HTML vs Markdown — When to Convert, Migration Strategies, and the Complete Syntax Mapping
You're staring at 200 WordPress posts exported as HTML, and your shiny new Hugo site wants Markdown files. Manually rewriting each one would take weeks. But automated conversion can do it in minutes — if you know the pitfalls to watch for.
Why the World Is Moving From HTML to Markdown
Something interesting happened over the past decade. Developers, writers, and content creators gradually shifted from HTML to Markdown for content creation. GitHub adopted it for README files and documentation. Static site generators like Hugo, Jekyll, and Gatsby made it the default content format. Note-taking apps like Obsidian and Notion built their entire editing experience around it.
The reason is simple: Markdown is human-readable even in its raw form. When you see # Hello World, you immediately know it's a heading. When you see **bold**, the meaning is obvious. Compare that to <h1>Hello World</h1> and <strong>bold</strong> — the HTML tags obscure the content instead of enhancing readability.
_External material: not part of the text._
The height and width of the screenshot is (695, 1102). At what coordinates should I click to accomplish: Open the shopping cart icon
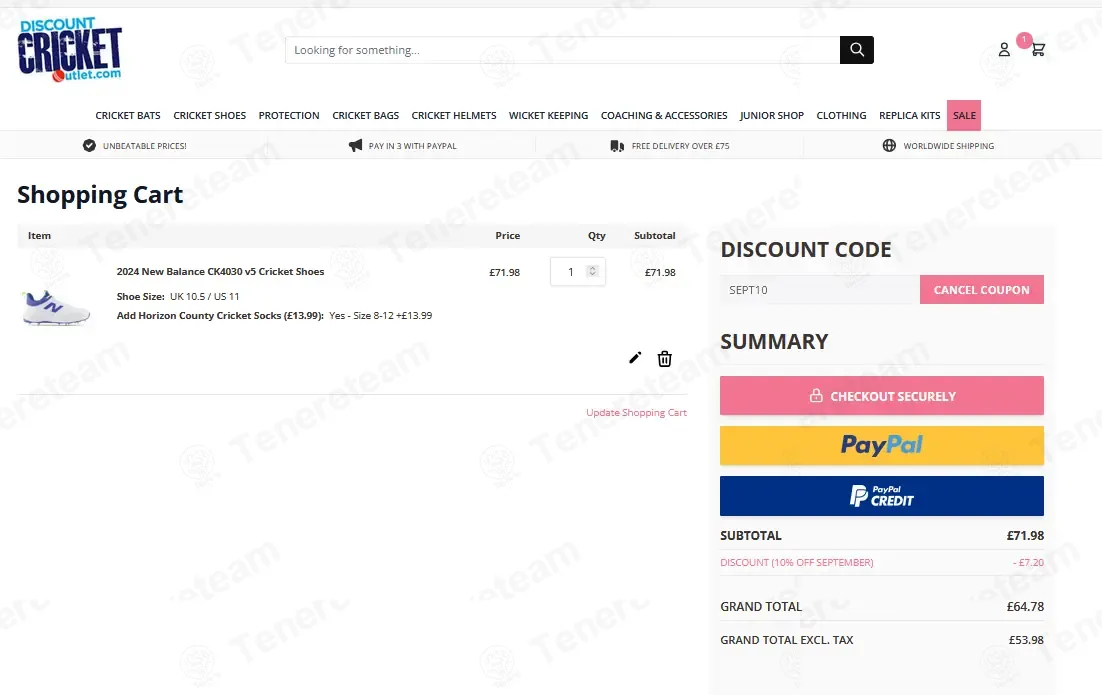pos(1038,49)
This shift means that content originally created in HTML — blog posts, documentation, wiki pages, email templates — increasingly needs to be converted to Markdown. Whether you're migrating platforms, consolidating content into a knowledge base, or just cleaning up legacy documentation, HTML-to-Markdown conversion is now a routine workflow step.
The Complete HTML to Markdown Mapping
Here's every common HTML element and its Markdown equivalent. Bookmark this table — you'll reference it more than you'd expect.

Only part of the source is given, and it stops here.